Search engine traffic represents the visitors arriving at the website by way of a search engine results page. Visitors approaching a search engine likely have a previously formed interest inPage 23online community participation in software and technology development, which they then act upon by searching for Internet content. However, another theory is that these visitors are using a search engine as a means to casually and intermittently check-in with the ongoing Peer-to-Patent project, looking for software applicable to their field. This kind of traffic is opposite to typing in a URL or adding a bookmark, the means through which Peer-to-Patent’s dedicated peer reviewer base is likely to access the site. Whether visitors are acting on already formed interests or just checking- in, both are methods by which the open source community is likely interacting with Peer-to-Patent. The percentage of search engine traffic showed the most marked increase of the traffic sources, accounting for only 2% of all traffic to the website during the first month and 32% of all traffic during the focus period. This suggests a growing interest in Peer-to-Patent among those already involved or interested in software development and community participation, but not necessarily involved with the patenting of software (i.e. not part of the group that would be accessing the site directly and frequently). We interpret this as bearing great potential for the incorporation of more participation from the open source community, as collaboration-based participation is the bedrock of the open source movement and Peer-to-Patent alike.
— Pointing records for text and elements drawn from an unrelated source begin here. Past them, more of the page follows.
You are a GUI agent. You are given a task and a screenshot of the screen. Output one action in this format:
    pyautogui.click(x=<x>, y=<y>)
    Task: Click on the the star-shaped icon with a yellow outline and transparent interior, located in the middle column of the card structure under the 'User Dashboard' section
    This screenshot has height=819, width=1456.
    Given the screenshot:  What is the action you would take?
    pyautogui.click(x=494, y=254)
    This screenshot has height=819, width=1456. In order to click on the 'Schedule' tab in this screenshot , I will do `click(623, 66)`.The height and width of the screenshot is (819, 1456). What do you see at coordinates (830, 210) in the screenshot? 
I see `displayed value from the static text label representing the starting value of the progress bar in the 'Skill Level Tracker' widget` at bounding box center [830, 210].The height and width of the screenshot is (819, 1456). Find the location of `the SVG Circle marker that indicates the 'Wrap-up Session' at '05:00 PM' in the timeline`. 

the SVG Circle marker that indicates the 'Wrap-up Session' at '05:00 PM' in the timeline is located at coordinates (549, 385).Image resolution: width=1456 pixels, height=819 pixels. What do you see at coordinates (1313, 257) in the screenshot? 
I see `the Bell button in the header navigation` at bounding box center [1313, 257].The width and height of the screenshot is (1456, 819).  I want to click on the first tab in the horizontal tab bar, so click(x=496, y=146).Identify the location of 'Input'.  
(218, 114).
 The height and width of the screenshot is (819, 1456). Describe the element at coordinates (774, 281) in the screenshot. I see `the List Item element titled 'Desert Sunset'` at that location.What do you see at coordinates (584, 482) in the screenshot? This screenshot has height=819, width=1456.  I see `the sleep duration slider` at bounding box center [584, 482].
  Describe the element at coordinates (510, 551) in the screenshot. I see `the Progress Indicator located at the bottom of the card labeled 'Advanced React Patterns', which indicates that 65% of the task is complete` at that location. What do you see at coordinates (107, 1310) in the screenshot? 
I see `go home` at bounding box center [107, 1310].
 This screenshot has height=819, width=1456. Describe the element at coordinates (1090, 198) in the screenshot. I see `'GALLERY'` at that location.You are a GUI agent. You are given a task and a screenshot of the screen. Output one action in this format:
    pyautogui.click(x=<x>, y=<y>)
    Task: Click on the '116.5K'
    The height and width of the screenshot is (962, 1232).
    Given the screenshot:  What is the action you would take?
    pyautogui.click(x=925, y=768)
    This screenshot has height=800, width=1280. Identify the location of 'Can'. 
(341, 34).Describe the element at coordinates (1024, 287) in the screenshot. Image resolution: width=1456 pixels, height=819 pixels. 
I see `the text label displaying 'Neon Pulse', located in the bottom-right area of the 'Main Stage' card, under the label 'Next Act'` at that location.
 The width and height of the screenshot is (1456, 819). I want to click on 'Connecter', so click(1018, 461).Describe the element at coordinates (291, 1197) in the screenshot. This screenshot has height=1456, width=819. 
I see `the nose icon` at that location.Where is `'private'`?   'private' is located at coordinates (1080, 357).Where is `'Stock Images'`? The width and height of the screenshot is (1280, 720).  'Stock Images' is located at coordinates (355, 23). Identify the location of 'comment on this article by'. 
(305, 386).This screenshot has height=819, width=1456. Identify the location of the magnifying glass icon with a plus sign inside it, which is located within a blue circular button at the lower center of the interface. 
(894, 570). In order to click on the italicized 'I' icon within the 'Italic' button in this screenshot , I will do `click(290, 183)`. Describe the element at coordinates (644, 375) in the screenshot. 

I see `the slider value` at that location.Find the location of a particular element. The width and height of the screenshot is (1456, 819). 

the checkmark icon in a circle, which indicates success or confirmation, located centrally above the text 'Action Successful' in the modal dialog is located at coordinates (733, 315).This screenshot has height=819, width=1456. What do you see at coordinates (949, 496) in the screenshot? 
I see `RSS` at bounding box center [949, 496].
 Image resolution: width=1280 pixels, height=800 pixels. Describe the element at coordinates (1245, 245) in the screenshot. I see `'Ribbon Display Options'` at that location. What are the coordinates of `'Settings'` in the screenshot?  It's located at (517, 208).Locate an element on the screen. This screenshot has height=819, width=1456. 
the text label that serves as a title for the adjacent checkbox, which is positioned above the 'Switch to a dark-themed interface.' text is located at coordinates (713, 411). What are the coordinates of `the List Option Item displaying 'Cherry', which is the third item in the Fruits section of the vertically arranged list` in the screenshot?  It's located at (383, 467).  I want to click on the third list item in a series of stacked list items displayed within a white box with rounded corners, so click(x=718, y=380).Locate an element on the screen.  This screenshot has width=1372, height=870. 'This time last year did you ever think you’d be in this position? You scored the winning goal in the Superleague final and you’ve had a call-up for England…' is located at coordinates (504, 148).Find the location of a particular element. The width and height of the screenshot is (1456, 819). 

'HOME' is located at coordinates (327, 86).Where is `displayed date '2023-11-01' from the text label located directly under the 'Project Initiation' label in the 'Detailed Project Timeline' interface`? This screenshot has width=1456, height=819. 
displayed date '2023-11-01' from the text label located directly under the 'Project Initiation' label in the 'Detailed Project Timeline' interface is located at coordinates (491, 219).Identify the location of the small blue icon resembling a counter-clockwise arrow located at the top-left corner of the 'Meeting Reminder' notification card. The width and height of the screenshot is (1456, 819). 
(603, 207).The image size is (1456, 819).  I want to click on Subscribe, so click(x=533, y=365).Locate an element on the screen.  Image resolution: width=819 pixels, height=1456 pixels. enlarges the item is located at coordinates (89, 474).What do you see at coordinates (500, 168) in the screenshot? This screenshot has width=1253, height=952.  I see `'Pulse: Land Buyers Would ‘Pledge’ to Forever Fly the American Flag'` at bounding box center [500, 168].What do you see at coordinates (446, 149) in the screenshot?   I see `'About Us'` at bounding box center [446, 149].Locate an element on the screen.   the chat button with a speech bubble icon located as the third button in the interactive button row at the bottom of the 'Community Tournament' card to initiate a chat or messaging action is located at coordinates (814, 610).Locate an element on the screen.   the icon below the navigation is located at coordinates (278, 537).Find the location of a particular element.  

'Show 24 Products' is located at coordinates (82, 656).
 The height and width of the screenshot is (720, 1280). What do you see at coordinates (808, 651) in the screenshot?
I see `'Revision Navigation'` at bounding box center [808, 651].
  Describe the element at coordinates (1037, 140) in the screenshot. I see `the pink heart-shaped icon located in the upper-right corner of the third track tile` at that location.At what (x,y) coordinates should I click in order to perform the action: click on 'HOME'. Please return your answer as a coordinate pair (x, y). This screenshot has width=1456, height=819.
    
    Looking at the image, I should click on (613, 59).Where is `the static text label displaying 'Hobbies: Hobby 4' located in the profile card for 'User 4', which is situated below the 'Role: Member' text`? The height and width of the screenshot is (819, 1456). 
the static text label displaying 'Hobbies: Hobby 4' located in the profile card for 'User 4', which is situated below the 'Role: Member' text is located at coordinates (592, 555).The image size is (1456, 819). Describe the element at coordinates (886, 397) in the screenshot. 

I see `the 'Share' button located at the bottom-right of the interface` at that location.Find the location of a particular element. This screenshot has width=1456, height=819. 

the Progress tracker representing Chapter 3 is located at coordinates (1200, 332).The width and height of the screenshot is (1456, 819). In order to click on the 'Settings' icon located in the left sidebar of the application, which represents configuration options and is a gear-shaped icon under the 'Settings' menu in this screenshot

Traffic from referring sites represents visits originating from clicking a link on a website, not Peer- to-Patent. During the first month, 72% of all traffic to the website could be attributed to referring sites. This number can be explained by the initial influence of Peer-to-Patent’s progenitor website, which included information and links for the then developing Peer-to-Patent project.19 During the focus interval, the percentage of visitors arriving from referring sites dropped to 36% of all visitors, a number that shows a continued presence of Peer-to-Patent in articles and links residing on other websites, with a diminished reliance on referrals from the Peer-to-Patent information site.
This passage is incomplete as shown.